> [TASK ITEM]: When the line with "Task: Set 安全链接 to 无 (none)" appears below, start repeating lines exactly, and keep going through the line with "The height and width of the screenshot is (514, 831)."; add nothing outside that span.

╭─ SUPPLIED INFORMATION

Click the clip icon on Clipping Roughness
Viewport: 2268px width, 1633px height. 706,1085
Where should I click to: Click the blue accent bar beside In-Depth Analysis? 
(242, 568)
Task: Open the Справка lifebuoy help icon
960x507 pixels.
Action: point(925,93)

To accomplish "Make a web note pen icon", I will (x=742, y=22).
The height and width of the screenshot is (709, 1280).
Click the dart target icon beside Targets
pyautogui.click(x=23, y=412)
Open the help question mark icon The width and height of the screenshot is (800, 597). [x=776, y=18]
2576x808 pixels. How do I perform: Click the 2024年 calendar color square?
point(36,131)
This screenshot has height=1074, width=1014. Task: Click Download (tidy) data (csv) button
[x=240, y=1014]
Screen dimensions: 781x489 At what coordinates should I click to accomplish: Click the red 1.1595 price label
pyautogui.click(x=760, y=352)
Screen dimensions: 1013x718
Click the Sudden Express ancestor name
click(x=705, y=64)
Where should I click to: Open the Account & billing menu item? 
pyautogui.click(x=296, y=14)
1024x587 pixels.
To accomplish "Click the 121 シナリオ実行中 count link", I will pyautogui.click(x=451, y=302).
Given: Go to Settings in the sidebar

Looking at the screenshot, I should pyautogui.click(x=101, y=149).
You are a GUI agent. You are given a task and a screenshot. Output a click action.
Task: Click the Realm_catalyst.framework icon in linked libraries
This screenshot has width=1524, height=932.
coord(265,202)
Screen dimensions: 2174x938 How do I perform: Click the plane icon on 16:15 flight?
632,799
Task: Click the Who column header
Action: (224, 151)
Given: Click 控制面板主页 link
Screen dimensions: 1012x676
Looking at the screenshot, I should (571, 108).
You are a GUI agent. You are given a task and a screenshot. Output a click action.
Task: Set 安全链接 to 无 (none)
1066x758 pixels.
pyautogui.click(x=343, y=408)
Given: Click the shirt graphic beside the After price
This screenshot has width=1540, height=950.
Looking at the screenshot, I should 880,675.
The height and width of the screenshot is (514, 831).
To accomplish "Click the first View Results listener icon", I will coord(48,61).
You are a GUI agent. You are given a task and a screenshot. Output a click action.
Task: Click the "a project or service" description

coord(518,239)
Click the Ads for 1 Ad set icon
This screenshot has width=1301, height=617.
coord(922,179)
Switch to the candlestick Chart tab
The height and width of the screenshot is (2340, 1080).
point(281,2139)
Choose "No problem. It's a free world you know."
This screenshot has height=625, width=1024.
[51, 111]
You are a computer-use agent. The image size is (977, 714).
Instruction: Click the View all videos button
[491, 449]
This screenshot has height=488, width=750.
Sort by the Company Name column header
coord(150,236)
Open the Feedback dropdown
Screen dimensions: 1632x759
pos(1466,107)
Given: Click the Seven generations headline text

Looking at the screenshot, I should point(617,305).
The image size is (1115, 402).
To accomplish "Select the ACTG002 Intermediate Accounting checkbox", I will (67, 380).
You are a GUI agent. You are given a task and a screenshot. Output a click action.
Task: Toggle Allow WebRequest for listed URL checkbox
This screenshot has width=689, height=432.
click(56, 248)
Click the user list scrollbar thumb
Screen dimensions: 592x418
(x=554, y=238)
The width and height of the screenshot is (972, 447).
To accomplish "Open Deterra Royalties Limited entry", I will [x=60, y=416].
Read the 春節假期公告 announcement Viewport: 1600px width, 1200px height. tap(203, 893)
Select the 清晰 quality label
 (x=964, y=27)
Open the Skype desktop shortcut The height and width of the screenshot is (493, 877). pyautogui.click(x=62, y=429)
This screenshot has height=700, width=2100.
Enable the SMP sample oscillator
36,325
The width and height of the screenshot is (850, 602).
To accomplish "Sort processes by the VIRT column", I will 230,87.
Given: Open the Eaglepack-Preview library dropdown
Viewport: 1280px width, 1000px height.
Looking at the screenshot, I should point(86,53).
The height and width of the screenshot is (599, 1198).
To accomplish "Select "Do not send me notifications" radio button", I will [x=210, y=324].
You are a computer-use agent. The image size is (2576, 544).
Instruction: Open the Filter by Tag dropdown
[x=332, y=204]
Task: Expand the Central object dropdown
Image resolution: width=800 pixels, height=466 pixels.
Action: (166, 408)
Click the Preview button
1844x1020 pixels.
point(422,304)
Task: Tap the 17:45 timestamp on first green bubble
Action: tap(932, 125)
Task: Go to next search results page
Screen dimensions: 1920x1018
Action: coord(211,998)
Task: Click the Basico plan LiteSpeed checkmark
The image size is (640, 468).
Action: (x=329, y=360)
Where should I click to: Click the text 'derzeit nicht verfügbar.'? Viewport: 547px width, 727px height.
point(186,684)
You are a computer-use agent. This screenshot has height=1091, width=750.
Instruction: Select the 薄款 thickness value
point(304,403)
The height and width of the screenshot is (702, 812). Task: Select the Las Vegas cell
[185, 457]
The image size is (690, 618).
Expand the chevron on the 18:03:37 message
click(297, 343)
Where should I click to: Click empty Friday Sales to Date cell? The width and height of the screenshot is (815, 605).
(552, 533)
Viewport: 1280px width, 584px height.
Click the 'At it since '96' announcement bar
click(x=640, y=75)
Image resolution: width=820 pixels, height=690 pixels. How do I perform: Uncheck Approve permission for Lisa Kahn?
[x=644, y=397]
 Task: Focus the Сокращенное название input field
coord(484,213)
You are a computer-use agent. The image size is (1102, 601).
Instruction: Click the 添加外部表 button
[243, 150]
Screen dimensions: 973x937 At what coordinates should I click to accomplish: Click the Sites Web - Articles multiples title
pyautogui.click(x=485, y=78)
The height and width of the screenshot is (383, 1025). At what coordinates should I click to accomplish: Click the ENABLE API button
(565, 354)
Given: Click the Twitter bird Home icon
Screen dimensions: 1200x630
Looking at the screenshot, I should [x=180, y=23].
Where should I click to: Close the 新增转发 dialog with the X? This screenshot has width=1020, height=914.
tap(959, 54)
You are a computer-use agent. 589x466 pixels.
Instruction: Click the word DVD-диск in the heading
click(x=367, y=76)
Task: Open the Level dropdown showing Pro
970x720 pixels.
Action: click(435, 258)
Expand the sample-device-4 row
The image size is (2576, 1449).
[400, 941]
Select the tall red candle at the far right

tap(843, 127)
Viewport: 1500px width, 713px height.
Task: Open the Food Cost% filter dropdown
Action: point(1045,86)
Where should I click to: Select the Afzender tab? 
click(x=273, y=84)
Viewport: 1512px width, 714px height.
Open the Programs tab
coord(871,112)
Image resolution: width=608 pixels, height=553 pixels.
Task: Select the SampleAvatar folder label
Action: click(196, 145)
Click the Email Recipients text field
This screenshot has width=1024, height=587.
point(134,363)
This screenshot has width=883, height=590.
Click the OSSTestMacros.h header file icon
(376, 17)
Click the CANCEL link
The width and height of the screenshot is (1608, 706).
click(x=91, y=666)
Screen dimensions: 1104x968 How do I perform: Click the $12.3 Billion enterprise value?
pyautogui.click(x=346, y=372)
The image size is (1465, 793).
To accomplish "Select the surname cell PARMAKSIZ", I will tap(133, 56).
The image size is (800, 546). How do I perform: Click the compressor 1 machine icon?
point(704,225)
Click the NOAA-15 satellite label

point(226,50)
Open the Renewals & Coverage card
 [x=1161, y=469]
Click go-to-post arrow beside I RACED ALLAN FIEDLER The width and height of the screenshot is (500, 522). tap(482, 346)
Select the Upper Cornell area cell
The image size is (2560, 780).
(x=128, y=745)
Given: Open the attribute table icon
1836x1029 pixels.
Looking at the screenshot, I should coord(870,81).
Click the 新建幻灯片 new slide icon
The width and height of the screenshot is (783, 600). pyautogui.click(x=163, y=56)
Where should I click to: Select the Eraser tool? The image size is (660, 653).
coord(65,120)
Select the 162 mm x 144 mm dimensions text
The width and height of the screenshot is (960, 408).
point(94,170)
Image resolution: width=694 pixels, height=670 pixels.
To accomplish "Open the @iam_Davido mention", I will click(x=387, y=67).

╰─

> [EXERCISE SOLUTION]:
Task: Set 安全链接 to 无 (none)
1066x758 pixels.
pyautogui.click(x=343, y=408)
Given: Click the shirt graphic beside the After price
This screenshot has width=1540, height=950.
Looking at the screenshot, I should 880,675.
The height and width of the screenshot is (514, 831).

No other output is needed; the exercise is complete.